* **TASK TO COMPLETE**: Copy out the data from the line with "You are a GUI" up to and including the line with "Screen dimensions: 742x1024", changing nothing.

* **THE RECORDS**:

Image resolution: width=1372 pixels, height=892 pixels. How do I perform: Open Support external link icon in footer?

...

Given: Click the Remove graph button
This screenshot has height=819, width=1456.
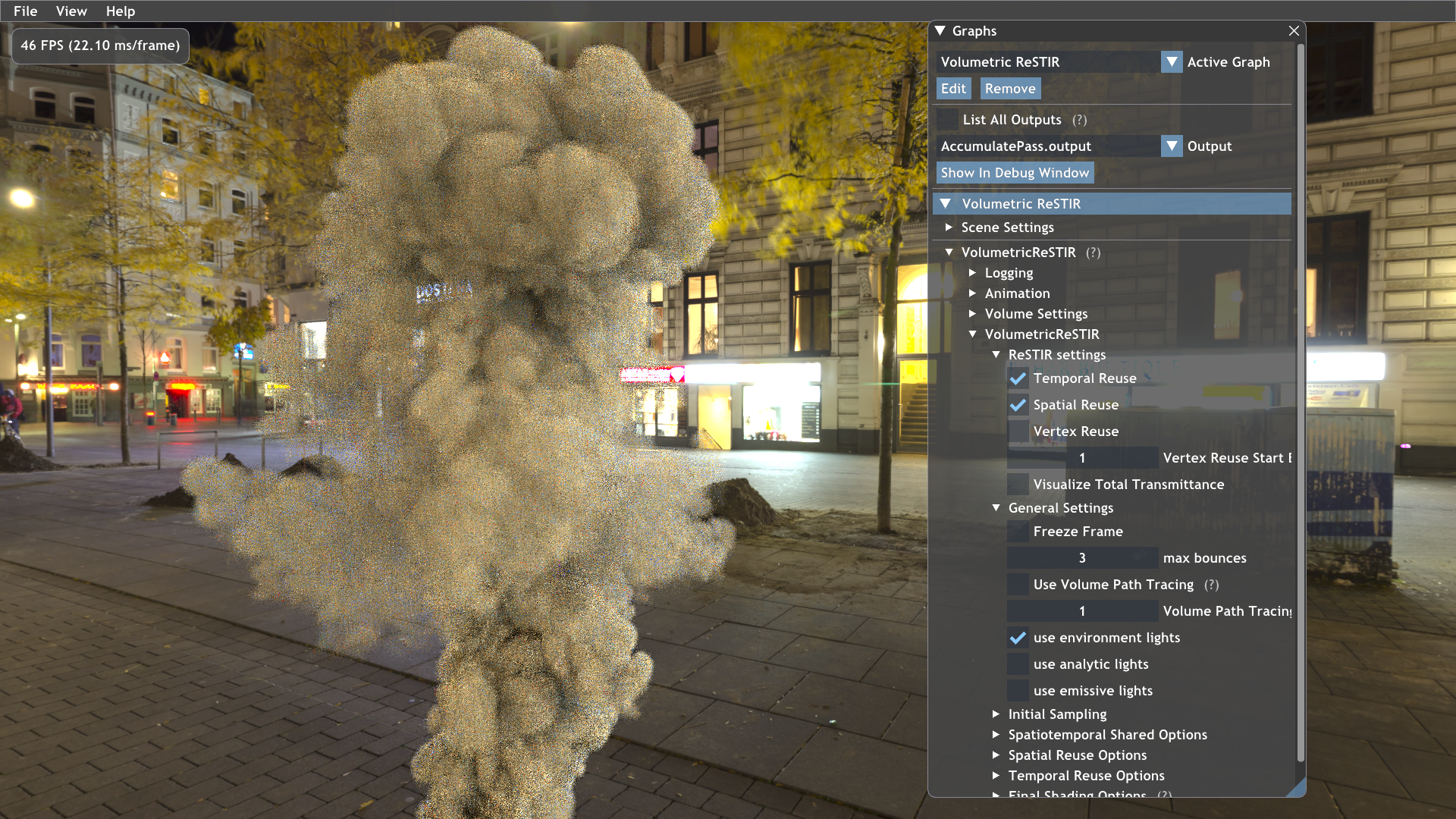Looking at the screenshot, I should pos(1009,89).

==

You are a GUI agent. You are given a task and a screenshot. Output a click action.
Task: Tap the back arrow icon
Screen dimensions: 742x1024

* **EXPECTED OUTPUT**:
You are a GUI agent. You are given a task and a screenshot. Output a click action.
Task: Tap the back arrow icon
Screen dimensions: 742x1024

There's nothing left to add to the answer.